But Ackman operates in a world—and it’s not just Wall Street; you can also find it in DC, the media, the law, and some parts of academia—where rankings of this sort mean something. They have to: no matter what the endeavor, someone always has to come out on top or in first. Whether it’s the most money, the biggest house, or the fastest cyclist.

It happened last summer when Ackman decided to join a group of a half-dozen dedicated cyclists, including [billionaire hedge-fund dude Daniel] Loeb, who take long bike rides together in the Hamptons. The plan was for Loeb, who is extremely serious about fitness and has done sprint triathlons, a half-Ironman, and a New York City Marathon, to pick up Ackman…The two would cycle the 20 or so miles to Montauk, where they would meet up with the rest of the group and ride out the additional 6 miles to the lighthouse, at the tip of the island. “I had done no biking all summer,” Ackman now admits. Still, he went out at a very fast clip, his hypercompetitive instincts kicking in. As he and Loeb approached Montauk, Loeb texted his friends, who rode out to meet them from the opposite direction. The etiquette would have been for Ackman and Loeb to slow down and greet the other riders, but Ackman just blew by at top speed. The others fell in behind, at first struggling to keep up with the alpha leader. But soon enough Ackman faltered—at Mile 32, Ackman recalls—and fell way behind the others. He was clearly “bonking,” as they say in the cycling world, which is what happens when a rider is dehydrated and his energy stores are depleted.
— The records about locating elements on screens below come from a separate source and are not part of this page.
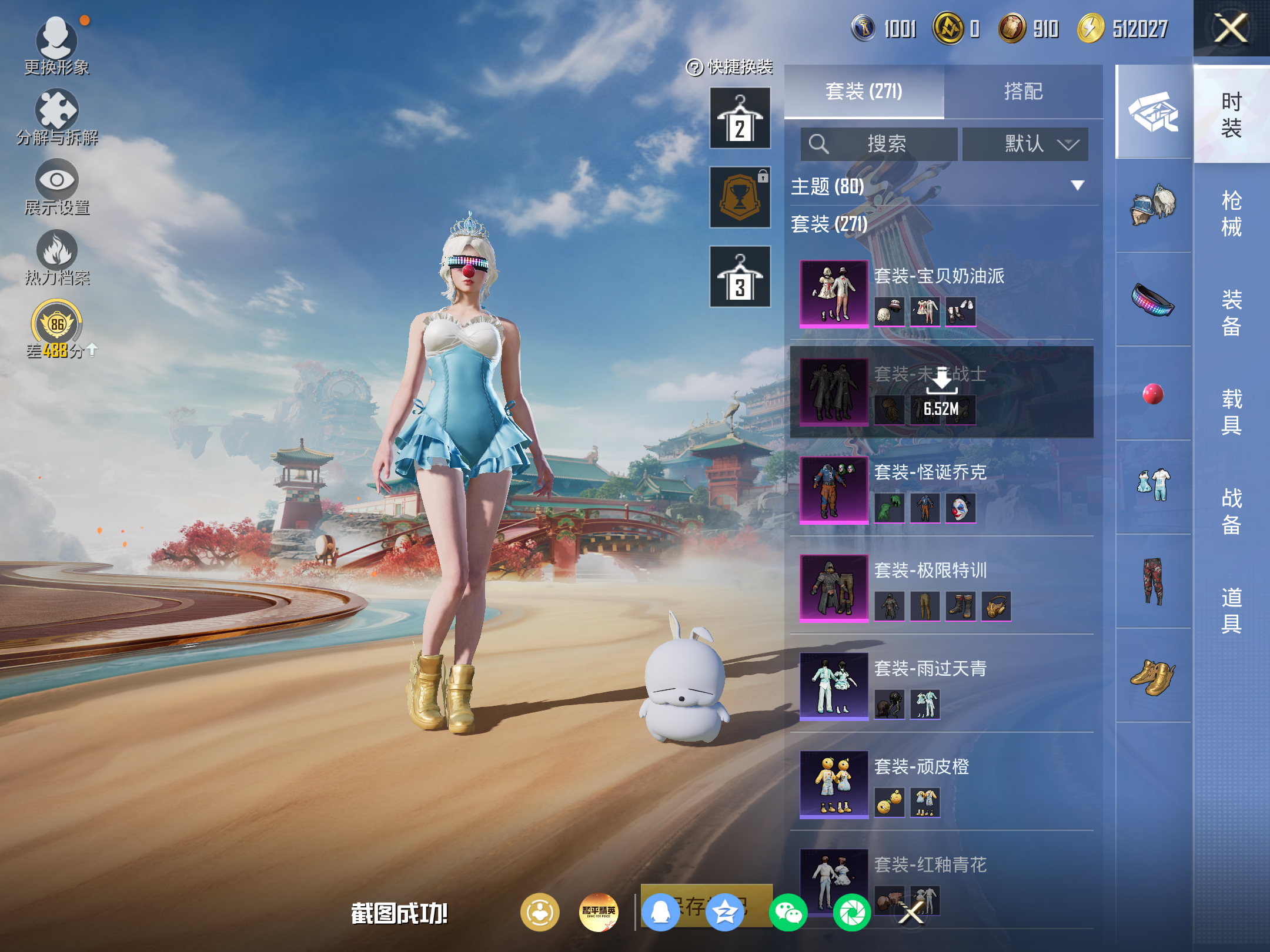Click the locked trophy outfit slot

click(x=740, y=197)
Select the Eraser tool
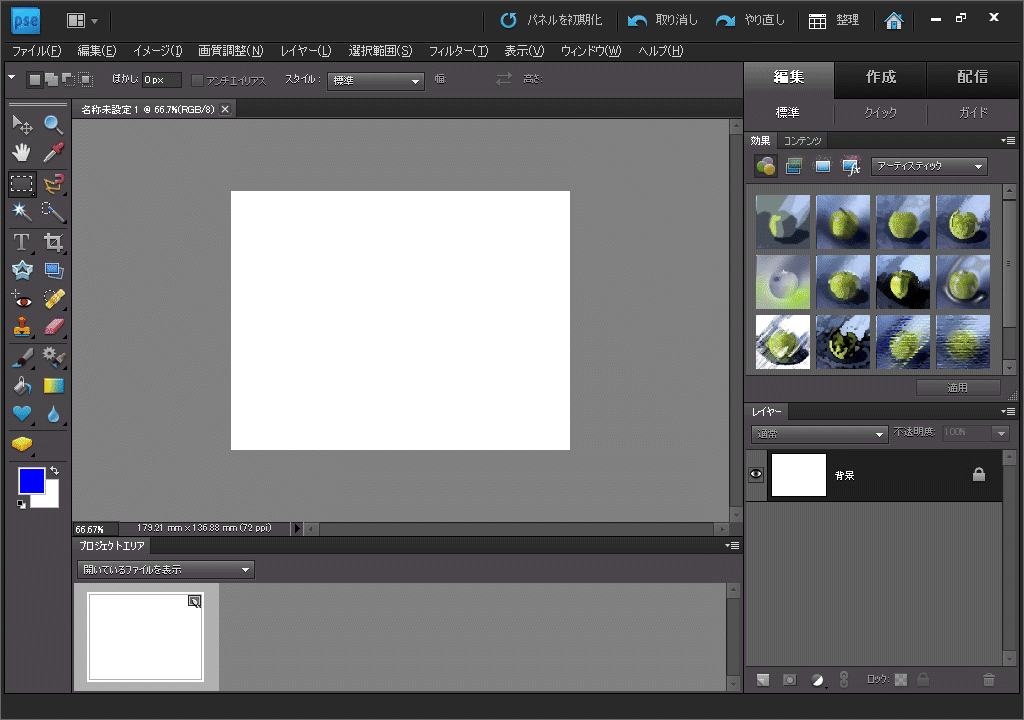 tap(52, 328)
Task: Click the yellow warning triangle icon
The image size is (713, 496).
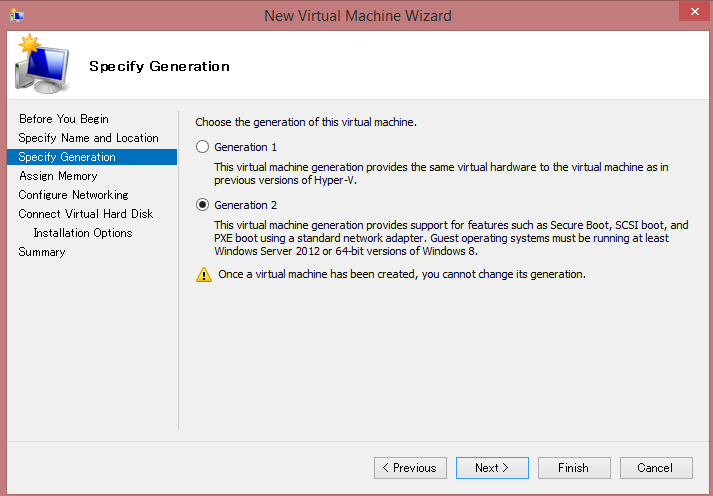Action: (x=204, y=274)
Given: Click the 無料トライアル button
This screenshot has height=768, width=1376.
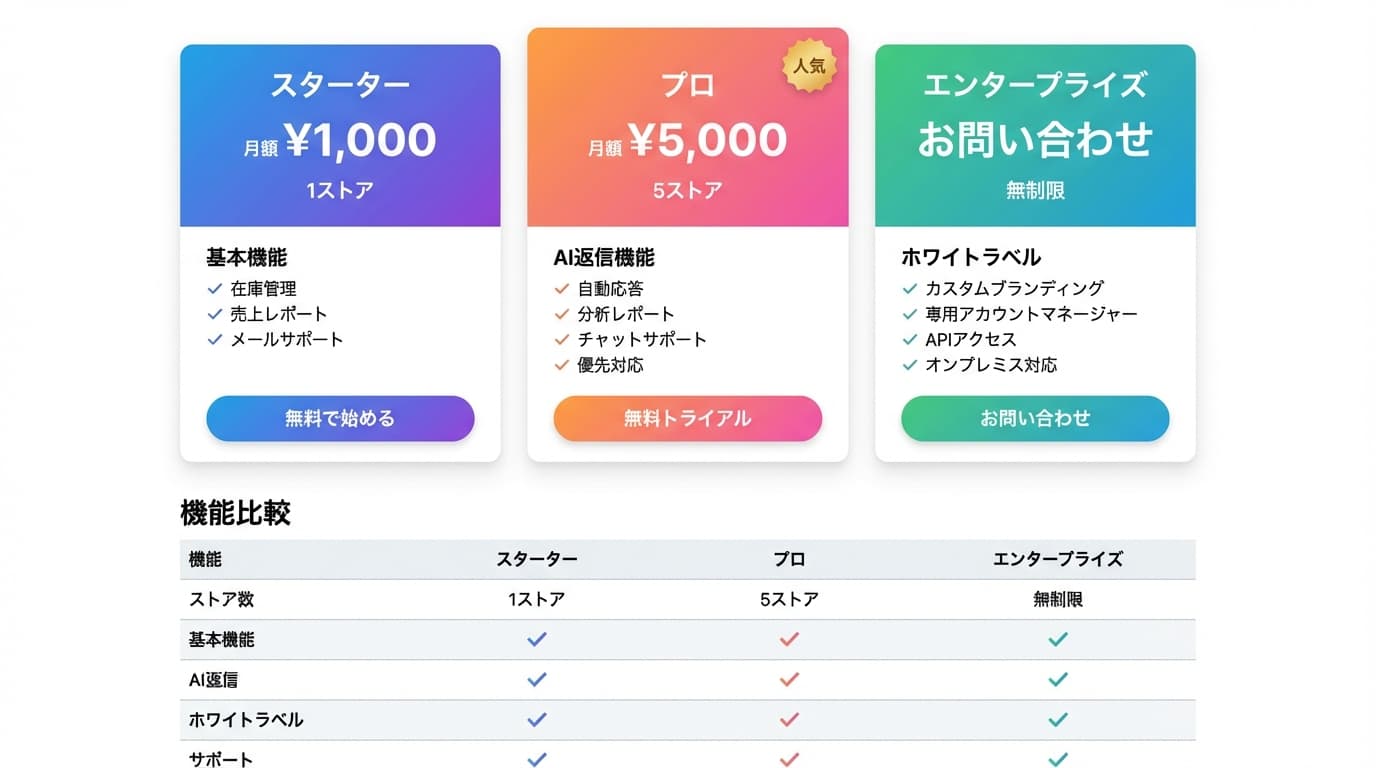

While everyone else rode back to Loeb’s East Hampton mansion, one of Loeb’s friends, David “Tiger” Williams, a respected cyclist and trader, painstakingly guided Ackman, who by then could barely pedal and was letting out primal screams of pain from the cramps in his legs, back to Bridgehampton. “I was in unbelievable pain,” Ackman recalls. As the other riders noted, it was really rather ridiculous for him to have gone out so fast, trying to lead the pack, considering his lack of training. Why not acknowledge your limits and set a pace you could maintain? As one rider notes, “I’ve never had an experience where someone has gone from being so aggressive on a bike to being so hopelessly unable to even turn the pedals…. His mind wrote a check that his body couldn’t cash.”

Apparently this story “is so widely known in the hedge-fund eco-system that it has practically achieved urban-legend status.” You might think people who make and break economies over breakfast would have something else to talk about. But when every last activity in life is a race, and someone must always win or lose, a weekend ride becomes just as much a revelation of the whole as a morning trade.

What’s odd in Ackman’s case is how loathed he is by his colleagues. So much so that they’ve banded together to take him down in this Herbalife deal.

Ackman says he suspected, when he “shorted” (i.e., bet against) Herbalife, that other hedge-fund investors would likely see the move as an opportunity to make money by taking the other side of his bet. What he hadn’t counted on, though, was that there would be a personal tinge to it. It was as if his colleagues had finally found a way to express publicly how irritating they have found Ackman all these years. Here finally was a chance to get back at him and make some money at the same time. The perfect trade. These days the Schadenfreude in the rarefied hedge-fund world in Midtown Manhattan is so thick it’s intoxicating.

So why is Ackman the object of such hate?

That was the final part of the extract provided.